Kepada awak media pada 2 Mei 2026, Sri membeberkan kronologi yang mencengangkan. Sejak anaknya diamankan oleh jajaran Polres Pemalang, ia mengaku sudah dihadapkan pada skema negosiasi ilegal. Ia menyebut adanya keterlibatan oknum Kanit berinisial H dan dua oknum lainnya yang diduga memasang tarif fantastis demi kebebasan anaknya.
“Muncul angka 100 juta rupiah, lalu turun jadi 70 juta rupiah setelah tawar-menawar,” ungkap Sri.
Ironisnya, modus yang digunakan tergolong rapi. Sri mengaku diperintahkan untuk membuat buku tabungan atas namanya sendiri namun menyerahkan buku tersebut kepada oknum polisi sebagai jaminan.
Alih-alih bebas, setelah satu setengah bulan berlalu, janji manis oknum tersebut menguap dan kasus anaknya justru melenggang ke Kejaksaan.
Oknum Jaksa Diduga Ikut “Bermain”
Penderitaan Sri tidak berhenti di kepolisian.

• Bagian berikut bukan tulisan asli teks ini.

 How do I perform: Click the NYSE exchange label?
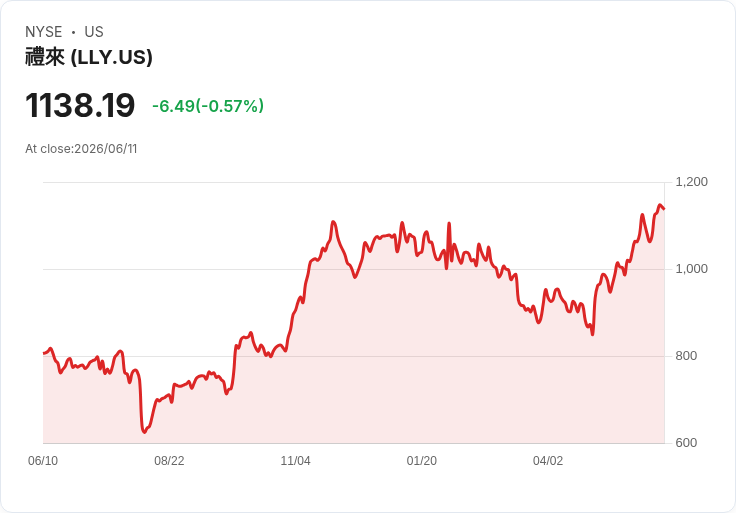click(x=43, y=32)
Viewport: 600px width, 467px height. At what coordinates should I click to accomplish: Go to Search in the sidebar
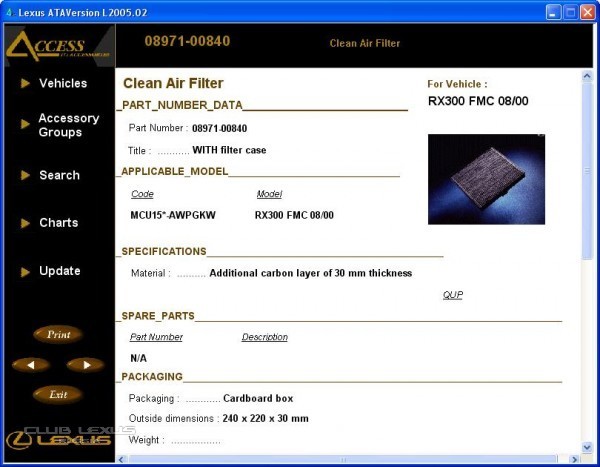[x=59, y=175]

Saat berkas perkara berpindah ke Kejaksaan Negeri Pemalang, ia mengaku kembali dimintai uang oleh oknum jaksa berinisial A. Dari permintaan awal sebesar 50 juta rupiah, Sri akhirnya menyerahkan uang tunai 30 juta rupiah dengan harapan hukuman anaknya bisa diringankan.
Kekecewaan Sri memuncak ketika ia merasa terus ditekan secara psikologis. “Bahkan sampai tas saya diperiksa dan ditanya soal perhiasan,” tuturnya dengan nada pedih.
Meski puluhan juta telah mengalir, kepastian hukum bagi anaknya tetap gelap, bahkan ia mengaku tidak diberi tahu mengenai jadwal sidang perdana sang anak.
Kasus yang menimpa Sri Tenang Asih ini menjadi tamparan keras bagi institusi Polri dan Kejaksaan di wilayah Jawa Tengah. Praktik dugaan pemerasan terhadap keluarga tersangka dengan iming-iming rehabilitasi atau keringanan hukuman merupakan pelanggaran berat terhadap kode etik dan hukum pidana.
Hingga berita ini diterbitkan, belum ada klarifikasi resmi dari Polres Pemalang maupun Kejaksaan Negeri setempat terkait tudingan serius ini. Masyarakat kini menunggu keberanian pimpinan aparat penegak hukum untuk mengusut tuntas oknum-oknum yang mencederai keadilan demi keuntungan pribadi.